Nadelmann suggested to law enforcement officers in the audience that they
support needle exchange programs while still continuing to enforce drug
laws. "You in law enforcement are crucially important to the public and
politicians, who look to you for leadership, guidance and political cover."
He also urged citizens to press elected officials to define the goals of
drug policies. Without criteria now, the de facto measure of success or
failure, he said, has become "how many people broke the drug law last week,
last month or last year." Success should be measured, he contended, by
reductions in drug use and by reductions in the "death, disease, crime,
suffering and taxpayer dollars associated with our drug prohibition."
Conference participants also heard from medical practitioners and
researchers in the field of drug treatment. Dr. Peter Beilenson, director
of public health for the city of Baltimore, went undercover, pretending he
was an addict seeking treatment, in order to see the system from a
different perspective. Even at his own clinic, he said, he was treated
badly by medical professionals who, he contended, make it difficult for
addicts to voluntarily seek treatment. Dr. Robert Newman, a professor at
Yeshiva University and president of Greater Metropolitan Health Systems,
called coerced treatment by the legal system a violation of medical ethics.

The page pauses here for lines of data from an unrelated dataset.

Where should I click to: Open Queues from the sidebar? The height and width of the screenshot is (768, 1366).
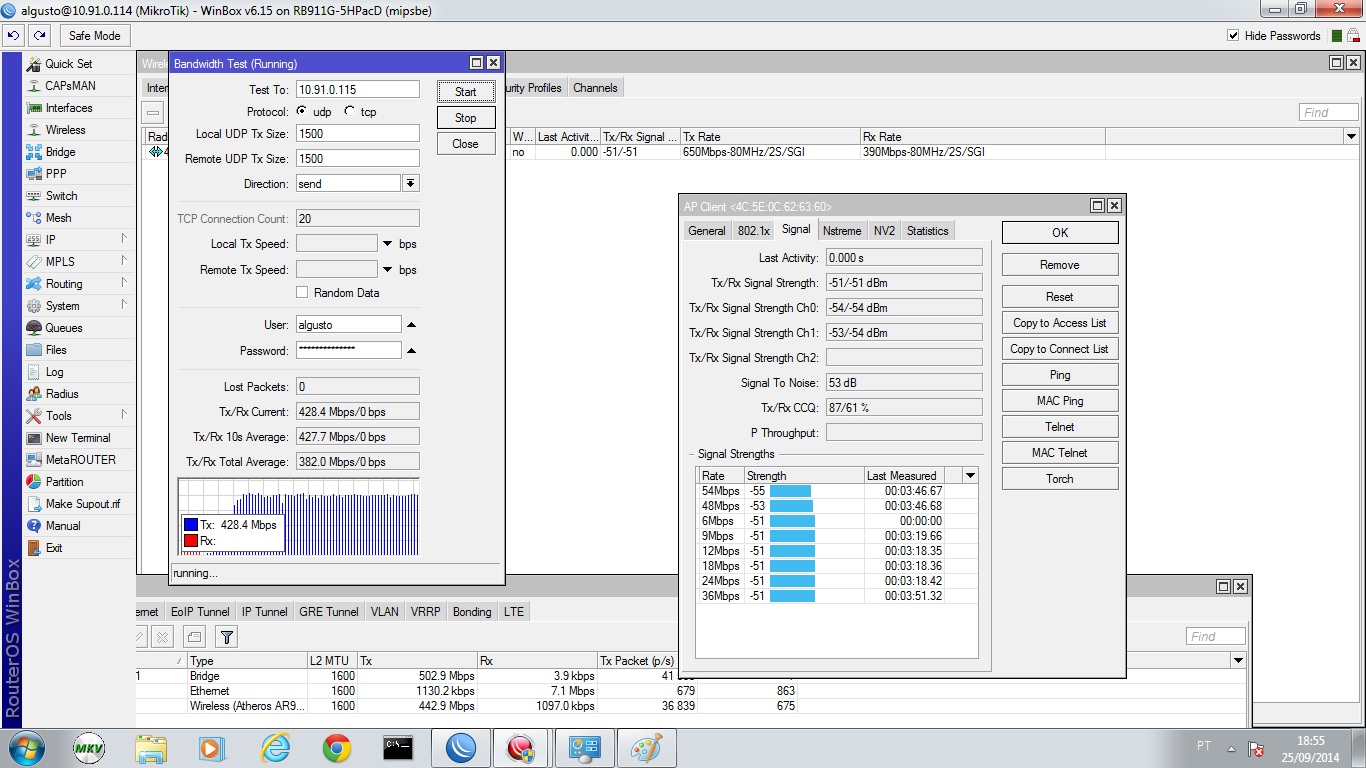pos(64,328)
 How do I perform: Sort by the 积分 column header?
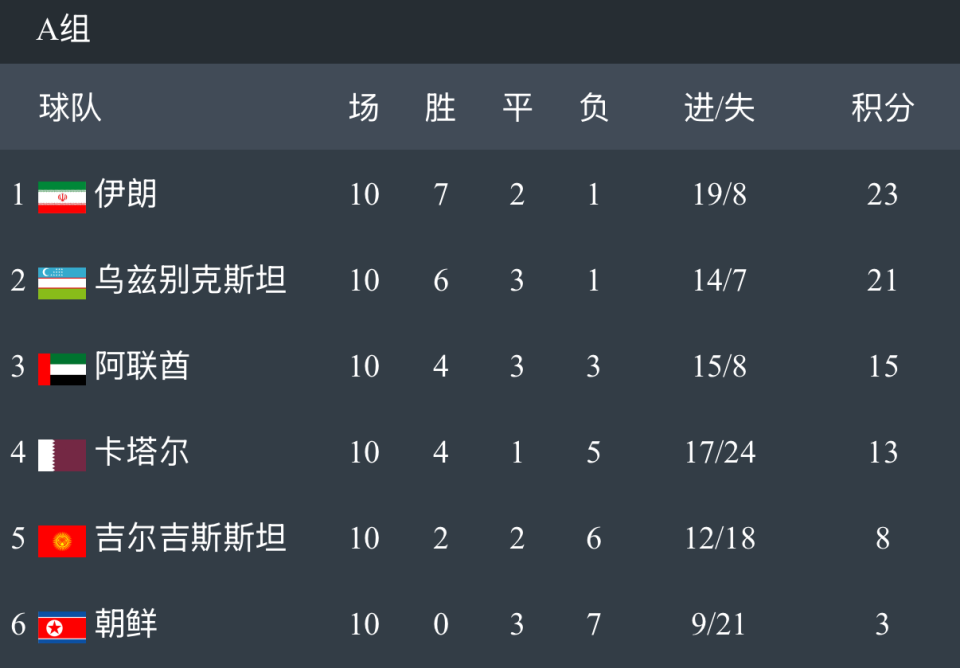point(883,108)
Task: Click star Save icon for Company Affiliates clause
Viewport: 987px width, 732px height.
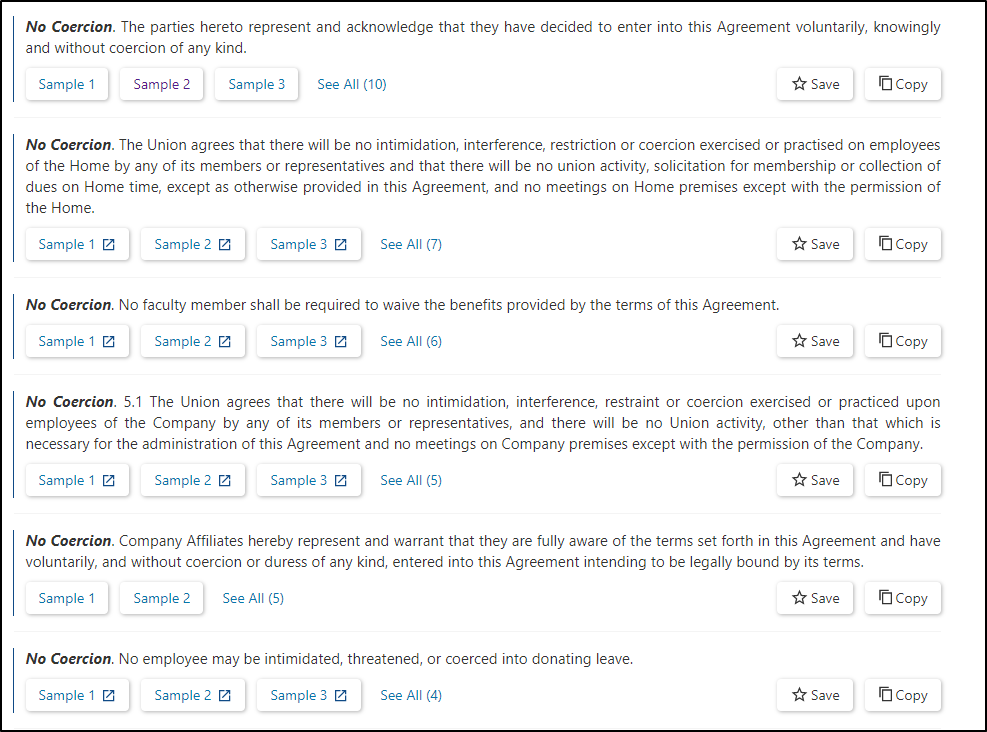Action: tap(799, 597)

There are five times as many volunteers for treatment as there are
facilities to treat them, he said.
The conference included medical practitioners and elected officials,
McNamara said, because several police officers who had attended a similar
conference at Hoover several years ago suggested a broader set of public
policy makers should be involved. "I think our panel discussion [of the
fictitious drug raid] showed that normally there is not a lot of
communication between various public officials involved in drug policy.
They just go ahead without thinking, why are we doing this raid? What's the
goal here?"
Not everyone was happy about media involvement at the twoday conference,
however. "One police chief jumped me at lunch and said why is the media
here," McNamara said after the conference. "He felt that police chiefs and
mayors who disagree with the current policy couldn't be candid because the
media might quote them. There is a kind of McCarthyism surrounding this
topic."
Shultz agreed, telling conference participants that he was surprised when
he was "denounced by the White House" eight years ago for saying he favored
legalizing drugs to reduce profits. Politicians who agree with him
privately do not yet feel they can say so publicly, he said, because it
might hurt their reelection chances. "It's up to people like Milt and me
and others to point up the realities, and then you will see a shift."